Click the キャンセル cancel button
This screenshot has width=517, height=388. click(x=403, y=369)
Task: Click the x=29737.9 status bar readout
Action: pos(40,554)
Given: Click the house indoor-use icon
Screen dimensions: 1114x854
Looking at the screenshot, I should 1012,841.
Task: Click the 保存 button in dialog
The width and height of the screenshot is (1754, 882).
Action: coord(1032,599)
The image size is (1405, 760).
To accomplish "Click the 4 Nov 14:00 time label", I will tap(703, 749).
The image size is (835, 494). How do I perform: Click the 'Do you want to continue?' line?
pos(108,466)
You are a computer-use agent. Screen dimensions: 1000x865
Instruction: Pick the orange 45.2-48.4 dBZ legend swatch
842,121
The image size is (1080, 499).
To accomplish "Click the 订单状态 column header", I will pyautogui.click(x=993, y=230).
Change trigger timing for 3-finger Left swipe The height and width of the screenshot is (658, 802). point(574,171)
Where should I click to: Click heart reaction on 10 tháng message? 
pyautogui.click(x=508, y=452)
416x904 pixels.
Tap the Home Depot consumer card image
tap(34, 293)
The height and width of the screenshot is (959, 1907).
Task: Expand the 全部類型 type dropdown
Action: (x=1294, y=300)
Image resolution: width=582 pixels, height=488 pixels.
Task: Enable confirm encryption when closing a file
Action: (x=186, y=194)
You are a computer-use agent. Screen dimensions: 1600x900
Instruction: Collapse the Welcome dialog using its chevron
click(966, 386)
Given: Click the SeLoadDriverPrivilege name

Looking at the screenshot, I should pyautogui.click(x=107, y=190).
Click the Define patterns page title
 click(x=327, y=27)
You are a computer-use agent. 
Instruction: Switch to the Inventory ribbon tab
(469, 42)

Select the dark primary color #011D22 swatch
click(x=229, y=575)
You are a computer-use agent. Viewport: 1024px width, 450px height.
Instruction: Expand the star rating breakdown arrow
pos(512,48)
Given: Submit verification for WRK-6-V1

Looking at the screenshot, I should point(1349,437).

Exercise prompt: Each line of the data is to be output exactly, with none skipped.

Output of the task:
Click the キャンセル cancel button
This screenshot has width=517, height=388. click(x=403, y=369)
Task: Click the x=29737.9 status bar readout
Action: pos(40,554)
Given: Click the house indoor-use icon
Screen dimensions: 1114x854
Looking at the screenshot, I should 1012,841.
Task: Click the 保存 button in dialog
The width and height of the screenshot is (1754, 882).
Action: coord(1032,599)
The image size is (1405, 760).
To accomplish "Click the 4 Nov 14:00 time label", I will tap(703, 749).
The image size is (835, 494). How do I perform: Click the 'Do you want to continue?' line?
pos(108,466)
You are a computer-use agent. Screen dimensions: 1000x865
Instruction: Pick the orange 45.2-48.4 dBZ legend swatch
842,121
The image size is (1080, 499).
To accomplish "Click the 订单状态 column header", I will pyautogui.click(x=993, y=230).
Change trigger timing for 3-finger Left swipe The height and width of the screenshot is (658, 802). point(574,171)
Where should I click to: Click heart reaction on 10 tháng message? 
pyautogui.click(x=508, y=452)
416x904 pixels.
Tap the Home Depot consumer card image
tap(34, 293)
The height and width of the screenshot is (959, 1907).
Task: Expand the 全部類型 type dropdown
Action: (x=1294, y=300)
Image resolution: width=582 pixels, height=488 pixels.
Task: Enable confirm encryption when closing a file
Action: (x=186, y=194)
You are a computer-use agent. Screen dimensions: 1600x900
Instruction: Collapse the Welcome dialog using its chevron
click(966, 386)
Given: Click the SeLoadDriverPrivilege name

Looking at the screenshot, I should pyautogui.click(x=107, y=190).
Click the Define patterns page title
 click(x=327, y=27)
You are a computer-use agent. 
Instruction: Switch to the Inventory ribbon tab
(469, 42)

Select the dark primary color #011D22 swatch
click(x=229, y=575)
You are a computer-use agent. Viewport: 1024px width, 450px height.
Instruction: Expand the star rating breakdown arrow
pos(512,48)
Given: Submit verification for WRK-6-V1

Looking at the screenshot, I should point(1349,437).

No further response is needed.